Les pénitents se distinguaient
des autres confréries par le port d’un vêtement spécifique qu’on appelle le
« sac ». Selon les confréries le sac est désigné par différents noms
courants : la cape, l’aube, la robe, la « cappa » à Nice ou
encore le « camisu » dans le Haut-Pays…
Le rôle premier du sac est de
masquer les habits civils lors des cérémonies, établissant ainsi une égalité de
fait de tous les confrères malgré les origines sociales diverses. Le sac est
remis au pénitent lors d’une cérémonie solennelle qui marque l’entrée du
postulant dans la confrérie. Cette cérémonie est
calquée sur le modèle des prises d’habits dans les ordres mendiants et révèle
une dimension spirituelle du port de l’habit puisqu’au moment de la vêture le
prieur invite le pénitent à « revêtir
l’homme nouveau qui a été créé selon Dieu dans la justice, la sainteté et la
vérité ».
Le sac est propriété de la confrérie qui, symboliquement,
l’offre définitivement au confrère au moment de sa mort pour qu’il puisse être
enseveli avec lui.

» **Données fournies**:
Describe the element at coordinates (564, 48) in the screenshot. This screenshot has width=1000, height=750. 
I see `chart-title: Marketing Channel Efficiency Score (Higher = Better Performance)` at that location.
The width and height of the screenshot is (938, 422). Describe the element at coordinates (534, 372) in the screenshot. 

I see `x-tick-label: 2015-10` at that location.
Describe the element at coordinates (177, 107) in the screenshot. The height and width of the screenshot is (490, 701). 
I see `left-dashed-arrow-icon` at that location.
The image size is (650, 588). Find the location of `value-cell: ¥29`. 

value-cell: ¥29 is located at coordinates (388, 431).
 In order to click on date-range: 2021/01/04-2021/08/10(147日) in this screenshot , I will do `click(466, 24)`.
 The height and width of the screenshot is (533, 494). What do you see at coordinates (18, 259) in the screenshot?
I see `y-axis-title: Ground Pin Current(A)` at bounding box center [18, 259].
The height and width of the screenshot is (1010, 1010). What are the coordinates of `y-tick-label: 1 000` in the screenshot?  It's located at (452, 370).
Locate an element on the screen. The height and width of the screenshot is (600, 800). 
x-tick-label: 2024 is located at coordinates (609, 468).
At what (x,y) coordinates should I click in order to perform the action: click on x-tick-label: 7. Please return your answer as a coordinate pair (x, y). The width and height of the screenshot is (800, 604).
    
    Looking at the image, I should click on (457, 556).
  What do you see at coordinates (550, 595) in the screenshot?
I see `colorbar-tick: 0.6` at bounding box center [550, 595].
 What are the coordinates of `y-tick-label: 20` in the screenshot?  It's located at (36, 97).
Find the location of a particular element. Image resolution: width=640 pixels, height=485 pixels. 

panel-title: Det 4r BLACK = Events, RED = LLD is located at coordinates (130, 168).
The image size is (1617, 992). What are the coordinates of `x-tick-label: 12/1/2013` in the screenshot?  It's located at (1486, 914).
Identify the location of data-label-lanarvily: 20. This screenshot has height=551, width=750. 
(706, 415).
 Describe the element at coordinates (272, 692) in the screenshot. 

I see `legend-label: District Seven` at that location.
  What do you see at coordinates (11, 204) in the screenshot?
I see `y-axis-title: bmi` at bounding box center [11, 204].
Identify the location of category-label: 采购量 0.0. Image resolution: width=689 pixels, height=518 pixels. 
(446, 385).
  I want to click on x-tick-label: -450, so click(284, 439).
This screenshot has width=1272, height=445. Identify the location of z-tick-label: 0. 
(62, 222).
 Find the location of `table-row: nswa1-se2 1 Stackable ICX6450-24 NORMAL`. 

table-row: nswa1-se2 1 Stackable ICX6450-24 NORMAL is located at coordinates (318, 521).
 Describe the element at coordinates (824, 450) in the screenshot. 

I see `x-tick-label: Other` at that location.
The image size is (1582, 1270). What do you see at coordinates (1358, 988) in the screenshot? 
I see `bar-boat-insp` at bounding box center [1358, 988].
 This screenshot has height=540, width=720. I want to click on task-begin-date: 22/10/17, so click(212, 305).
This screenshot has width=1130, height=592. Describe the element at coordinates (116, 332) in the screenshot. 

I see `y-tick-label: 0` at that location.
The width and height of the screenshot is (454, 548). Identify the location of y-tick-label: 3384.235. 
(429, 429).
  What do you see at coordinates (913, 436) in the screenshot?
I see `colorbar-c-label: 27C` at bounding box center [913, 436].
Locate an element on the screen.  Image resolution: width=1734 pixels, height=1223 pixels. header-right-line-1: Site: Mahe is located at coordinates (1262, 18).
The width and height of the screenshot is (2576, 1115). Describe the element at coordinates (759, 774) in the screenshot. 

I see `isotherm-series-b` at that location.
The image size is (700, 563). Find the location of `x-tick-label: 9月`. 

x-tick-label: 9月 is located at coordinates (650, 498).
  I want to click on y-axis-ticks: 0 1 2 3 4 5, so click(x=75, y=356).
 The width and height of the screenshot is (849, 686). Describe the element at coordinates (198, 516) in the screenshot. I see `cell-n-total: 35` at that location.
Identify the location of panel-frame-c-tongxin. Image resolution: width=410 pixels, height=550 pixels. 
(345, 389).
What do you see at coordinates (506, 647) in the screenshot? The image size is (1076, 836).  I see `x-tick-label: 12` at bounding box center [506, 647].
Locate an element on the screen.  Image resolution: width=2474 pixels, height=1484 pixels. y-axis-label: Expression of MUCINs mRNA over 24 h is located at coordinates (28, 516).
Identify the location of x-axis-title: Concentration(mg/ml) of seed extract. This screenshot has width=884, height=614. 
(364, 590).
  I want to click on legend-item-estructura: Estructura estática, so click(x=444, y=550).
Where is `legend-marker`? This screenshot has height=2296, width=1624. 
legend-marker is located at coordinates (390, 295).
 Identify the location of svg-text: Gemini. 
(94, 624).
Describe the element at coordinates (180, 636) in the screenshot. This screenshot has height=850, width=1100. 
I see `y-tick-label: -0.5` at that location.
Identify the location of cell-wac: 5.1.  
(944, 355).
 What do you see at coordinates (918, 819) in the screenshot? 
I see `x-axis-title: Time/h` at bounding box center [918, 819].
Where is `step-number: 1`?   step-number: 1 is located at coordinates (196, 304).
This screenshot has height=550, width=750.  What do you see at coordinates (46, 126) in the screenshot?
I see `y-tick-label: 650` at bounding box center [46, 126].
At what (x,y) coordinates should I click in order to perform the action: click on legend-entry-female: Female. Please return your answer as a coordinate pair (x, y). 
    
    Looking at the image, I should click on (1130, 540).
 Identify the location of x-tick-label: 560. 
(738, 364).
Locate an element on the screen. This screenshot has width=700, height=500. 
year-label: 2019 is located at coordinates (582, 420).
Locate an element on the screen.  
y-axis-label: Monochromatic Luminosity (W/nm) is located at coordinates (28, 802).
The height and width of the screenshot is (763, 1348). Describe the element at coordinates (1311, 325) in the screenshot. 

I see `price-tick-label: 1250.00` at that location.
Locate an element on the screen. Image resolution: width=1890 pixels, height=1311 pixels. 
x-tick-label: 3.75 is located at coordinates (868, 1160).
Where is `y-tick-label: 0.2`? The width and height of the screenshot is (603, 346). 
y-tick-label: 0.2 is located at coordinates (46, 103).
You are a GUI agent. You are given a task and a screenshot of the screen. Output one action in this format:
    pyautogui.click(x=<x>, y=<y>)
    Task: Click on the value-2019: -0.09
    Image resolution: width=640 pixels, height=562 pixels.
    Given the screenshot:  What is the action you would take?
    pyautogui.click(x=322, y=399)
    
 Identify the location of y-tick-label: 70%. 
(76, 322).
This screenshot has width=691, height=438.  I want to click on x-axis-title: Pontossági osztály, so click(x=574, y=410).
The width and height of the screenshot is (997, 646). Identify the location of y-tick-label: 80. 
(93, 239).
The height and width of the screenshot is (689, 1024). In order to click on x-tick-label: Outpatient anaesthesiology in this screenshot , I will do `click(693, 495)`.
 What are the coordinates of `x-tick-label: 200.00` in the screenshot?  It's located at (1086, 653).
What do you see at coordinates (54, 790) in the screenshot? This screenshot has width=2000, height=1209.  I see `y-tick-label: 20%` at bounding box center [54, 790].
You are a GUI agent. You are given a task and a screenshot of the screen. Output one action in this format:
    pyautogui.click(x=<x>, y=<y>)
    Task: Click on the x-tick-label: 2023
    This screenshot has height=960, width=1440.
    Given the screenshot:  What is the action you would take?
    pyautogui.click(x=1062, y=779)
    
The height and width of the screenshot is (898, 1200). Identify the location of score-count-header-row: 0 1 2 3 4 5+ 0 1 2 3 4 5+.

» **Consigne**:
Pour chaque affirmation, dites si elle est conforme au texte sur le sac des pénitents. Répondez par oui ou non et citez les mots du texte qui le prouvent.
1. Le sac appartient à la confrérie.
2. La cérémonie d'entrée dans la confrérie suit le modèle des ordres militaires.
3. Le sac sert à cacher les habits civils pendant les cérémonies.
Les entrées viennent d'une autre source que le texte.

» **Réponse**:
1. Oui : « Le sac est propriété de la confrérie »
2. Non : « calquée sur le modèle des prises d’habits dans les ordres mendiants »
3. Oui : « masquer les habits civils lors des cérémonies »